> **Task brief**
Copy the post about the start of World War I between "The communicator who" and "populated with Serbs.", inclusive, changing "Ambassador" to "Envoy".

------ Excerpt to read

The Archduke, prior to his encounter with The Black Hand.
The Archduke, prior to his encounter with The Black Hand.

Sanford Rose

KISSIMMEE Florida—(Weekly Hubris)—7/22/2013—This is a posting about a communications breakdown that contributed mightily to the onset of World War I—a conflict that can be said to have run, though not continuously, from 1914 to 1945, when World War II, which was really an extension of the World War I, ended.

The communicator who failed to communicate has a name: Jovan Jovanović.

He was the Serbian Ambassador to Austria in 1914. He was told by his boss, Serbian Prime Minister Pasic, to warn Austria that there was a plot to assassinate Archduke Franz Ferdinand, heir to the Austro-Hungarian throne, who was planning to visit the recently annexed province of Bosnia, which, then as now, was heavily populated with Serbs.

Though a Serbian minister, Jovanović was an odd choice to carry out this assignment since he was close to the outfit, The Black Hand, which, supported by the Russians, was putting together the very plot against which he was supposed to inform. (Indeed, he had been tapped by The Black Hand as foreign minister in the government it hoped to form after supplanting the prime minister who had handed Jovanović this job.)

------------
------ Data block

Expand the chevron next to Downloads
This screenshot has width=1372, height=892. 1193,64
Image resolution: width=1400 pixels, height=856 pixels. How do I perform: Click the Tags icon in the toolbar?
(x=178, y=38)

------------

> **Solution to the exercise**
The communicator who failed to communicate has a name: Jovan Jovanović.

He was the Serbian Envoy to Austria in 1914. He was told by his boss, Serbian Prime Minister Pasic, to warn Austria that there was a plot to assassinate Archduke Franz Ferdinand, heir to the Austro-Hungarian throne, who was planning to visit the recently annexed province of Bosnia, which, then as now, was heavily populated with Serbs.